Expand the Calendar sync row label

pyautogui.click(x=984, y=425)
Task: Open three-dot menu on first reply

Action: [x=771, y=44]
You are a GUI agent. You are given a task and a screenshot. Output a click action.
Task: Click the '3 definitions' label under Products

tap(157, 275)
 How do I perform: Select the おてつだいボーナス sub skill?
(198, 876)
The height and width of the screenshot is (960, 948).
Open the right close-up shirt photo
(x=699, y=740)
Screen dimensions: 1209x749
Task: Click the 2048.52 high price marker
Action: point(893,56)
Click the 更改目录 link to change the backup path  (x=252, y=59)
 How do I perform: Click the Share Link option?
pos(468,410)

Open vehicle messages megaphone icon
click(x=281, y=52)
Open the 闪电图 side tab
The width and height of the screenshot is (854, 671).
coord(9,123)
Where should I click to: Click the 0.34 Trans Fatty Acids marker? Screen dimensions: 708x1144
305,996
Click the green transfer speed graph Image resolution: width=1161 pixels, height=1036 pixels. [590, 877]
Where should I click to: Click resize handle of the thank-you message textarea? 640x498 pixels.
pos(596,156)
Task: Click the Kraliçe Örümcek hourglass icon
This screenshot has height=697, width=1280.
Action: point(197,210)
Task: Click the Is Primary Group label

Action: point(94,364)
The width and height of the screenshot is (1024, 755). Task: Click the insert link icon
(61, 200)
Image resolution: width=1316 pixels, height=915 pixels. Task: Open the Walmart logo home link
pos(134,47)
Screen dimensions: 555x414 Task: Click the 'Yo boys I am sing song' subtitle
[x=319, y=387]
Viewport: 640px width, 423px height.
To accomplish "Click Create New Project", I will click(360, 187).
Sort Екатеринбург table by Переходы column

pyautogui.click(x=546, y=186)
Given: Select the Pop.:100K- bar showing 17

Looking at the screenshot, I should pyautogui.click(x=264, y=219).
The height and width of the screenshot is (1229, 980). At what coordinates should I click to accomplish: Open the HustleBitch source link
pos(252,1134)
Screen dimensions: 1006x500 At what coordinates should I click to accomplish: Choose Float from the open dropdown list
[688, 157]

____________

◆ **Work required**
All of the data must be set down again exactly.

◆ **Reply**
Expand the Calendar sync row label

pyautogui.click(x=984, y=425)
Task: Open three-dot menu on first reply

Action: [x=771, y=44]
You are a GUI agent. You are given a task and a screenshot. Output a click action.
Task: Click the '3 definitions' label under Products

tap(157, 275)
 How do I perform: Select the おてつだいボーナス sub skill?
(198, 876)
The height and width of the screenshot is (960, 948).
Open the right close-up shirt photo
(x=699, y=740)
Screen dimensions: 1209x749
Task: Click the 2048.52 high price marker
Action: point(893,56)
Click the 更改目录 link to change the backup path  (x=252, y=59)
 How do I perform: Click the Share Link option?
pos(468,410)

Open vehicle messages megaphone icon
click(x=281, y=52)
Open the 闪电图 side tab
The width and height of the screenshot is (854, 671).
coord(9,123)
Where should I click to: Click the 0.34 Trans Fatty Acids marker? Screen dimensions: 708x1144
305,996
Click the green transfer speed graph Image resolution: width=1161 pixels, height=1036 pixels. [590, 877]
Where should I click to: Click resize handle of the thank-you message textarea? 640x498 pixels.
pos(596,156)
Task: Click the Kraliçe Örümcek hourglass icon
This screenshot has height=697, width=1280.
Action: point(197,210)
Task: Click the Is Primary Group label

Action: point(94,364)
The width and height of the screenshot is (1024, 755). Task: Click the insert link icon
(61, 200)
Image resolution: width=1316 pixels, height=915 pixels. Task: Open the Walmart logo home link
pos(134,47)
Screen dimensions: 555x414 Task: Click the 'Yo boys I am sing song' subtitle
[x=319, y=387]
Viewport: 640px width, 423px height.
To accomplish "Click Create New Project", I will click(360, 187).
Sort Екатеринбург table by Переходы column

pyautogui.click(x=546, y=186)
Given: Select the Pop.:100K- bar showing 17

Looking at the screenshot, I should pyautogui.click(x=264, y=219).
The height and width of the screenshot is (1229, 980). At what coordinates should I click to accomplish: Open the HustleBitch source link
pos(252,1134)
Screen dimensions: 1006x500 At what coordinates should I click to accomplish: Choose Float from the open dropdown list
[688, 157]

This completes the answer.